Michael Gove On UKIP's Anti-Migrant Poster: "When I Saw It, I Shuddered"

    "I thought it was the wrong thing to do," the Leave campaigner and justice secretary said.

    Tory cabinet minister and prominent Leave campaigner Michael Gove has hit out at Nigel Farage's latest anti-EU poster, which features a line of refugees under the words "Breaking Point".

    Gove told BBC1's Andrew Marr Show: "When I saw that poster, I shuddered. I thought it was the wrong thing to do."

    Meanwhile chancellor George Osborne, who's campaigning for Britain to stay in the EU, told ITV's Peston on Sunday the poster was "disgusting, vile", with "echoes of literature used in the 1930s".

    And Labour leader Jeremy Corbyn told Marr the poster was "appalling", and depicted "a lot of desperate people fleeing from war".

    Nigel Farage's poster with the queue of migrants was... Inflammatory: 43% Fair: 28% (via Survation)

    But UKIP leader Farage hit back at Gove later, turning the tables on the official anti-EU campaign, Vote Leave. "Have you seen their posters?" he said. "They've been doing very strong posters."

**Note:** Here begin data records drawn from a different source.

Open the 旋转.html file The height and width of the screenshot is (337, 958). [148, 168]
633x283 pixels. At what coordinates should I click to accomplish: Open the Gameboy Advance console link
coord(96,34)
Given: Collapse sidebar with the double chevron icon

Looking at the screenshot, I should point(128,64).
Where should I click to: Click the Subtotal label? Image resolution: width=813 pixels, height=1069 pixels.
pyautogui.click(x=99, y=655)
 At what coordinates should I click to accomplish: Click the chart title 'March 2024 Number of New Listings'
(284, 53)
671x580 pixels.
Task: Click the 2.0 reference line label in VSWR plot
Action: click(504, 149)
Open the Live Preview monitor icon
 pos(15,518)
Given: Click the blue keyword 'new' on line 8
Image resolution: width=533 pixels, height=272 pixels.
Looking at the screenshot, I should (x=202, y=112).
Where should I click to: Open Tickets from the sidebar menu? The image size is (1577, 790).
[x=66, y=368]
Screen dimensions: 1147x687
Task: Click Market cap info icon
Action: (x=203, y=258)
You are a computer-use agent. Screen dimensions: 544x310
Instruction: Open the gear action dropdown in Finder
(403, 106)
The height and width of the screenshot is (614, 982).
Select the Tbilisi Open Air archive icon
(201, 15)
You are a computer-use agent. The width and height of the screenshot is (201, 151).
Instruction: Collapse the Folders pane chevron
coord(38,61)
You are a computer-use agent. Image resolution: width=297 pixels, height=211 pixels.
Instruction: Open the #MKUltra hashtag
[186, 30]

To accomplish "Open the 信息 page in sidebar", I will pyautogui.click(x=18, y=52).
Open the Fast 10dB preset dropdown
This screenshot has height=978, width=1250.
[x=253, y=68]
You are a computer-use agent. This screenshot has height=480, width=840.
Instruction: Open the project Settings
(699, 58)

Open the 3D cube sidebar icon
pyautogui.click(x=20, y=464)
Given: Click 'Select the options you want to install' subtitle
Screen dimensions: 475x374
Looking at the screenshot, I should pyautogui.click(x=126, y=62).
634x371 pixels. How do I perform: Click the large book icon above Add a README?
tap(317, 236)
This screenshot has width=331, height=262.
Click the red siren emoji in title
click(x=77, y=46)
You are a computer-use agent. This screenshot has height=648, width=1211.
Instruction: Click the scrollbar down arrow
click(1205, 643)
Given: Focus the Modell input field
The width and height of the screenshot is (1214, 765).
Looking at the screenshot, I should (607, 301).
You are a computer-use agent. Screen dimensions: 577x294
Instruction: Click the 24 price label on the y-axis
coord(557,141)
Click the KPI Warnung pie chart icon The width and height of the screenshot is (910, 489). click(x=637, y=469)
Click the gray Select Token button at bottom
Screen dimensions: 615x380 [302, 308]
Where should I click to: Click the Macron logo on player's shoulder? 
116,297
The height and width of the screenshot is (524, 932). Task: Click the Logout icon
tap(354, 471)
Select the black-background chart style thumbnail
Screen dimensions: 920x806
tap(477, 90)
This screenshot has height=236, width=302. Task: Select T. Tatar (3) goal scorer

    UKIP's hugely controversial poster, unveiled on Thursday, aimed to highlight Britain's apparent inability to "control our borders" while it remained in the EU.

    But critics quickly pointed out that the photo used in the poster actually shows hundreds of people being escorted to the Brezice refugee camp last year after crossing from Croatia into Slovenia, nowhere near the British border.

    It was also reported to the Metropolitan police by the general secretary of the Unison union, Dave Prentis, who said it incited racial hatred.

    Gove's strong criticism highlights the deep divisions in the Leave camp ahead of the referendum on Britain's EU membership this Thursday 23 June.

    He said: "I must stress I believe in free speech, I don't want to deny anyone a platform. When I've had an opportunity to talk about migration during the course of this debate, I hope I've been very clear I am pro-migration.

    "But I believe the way in which we secure public support for the continued benefits migration brings and the way in which we secure public support for helping refugees in need is if people feel we can control the numbers overall coming here.

    "In Canada and Australia, two countries I very much admire, they have control and therefore they're able both to welcome economic migrants and refugees."

    Gove was pressed on whether he was happy with the Leave camp's "tone" as it warned that Turkey would join the EU in the near future – a claim that the Remain side has repeatedly denied.

    He said: "Yes, because I think it's important to stress that when we're thinking about the enlargement of the European Union, it's the official European Union policy to accelerate Turkey's accession to the EU."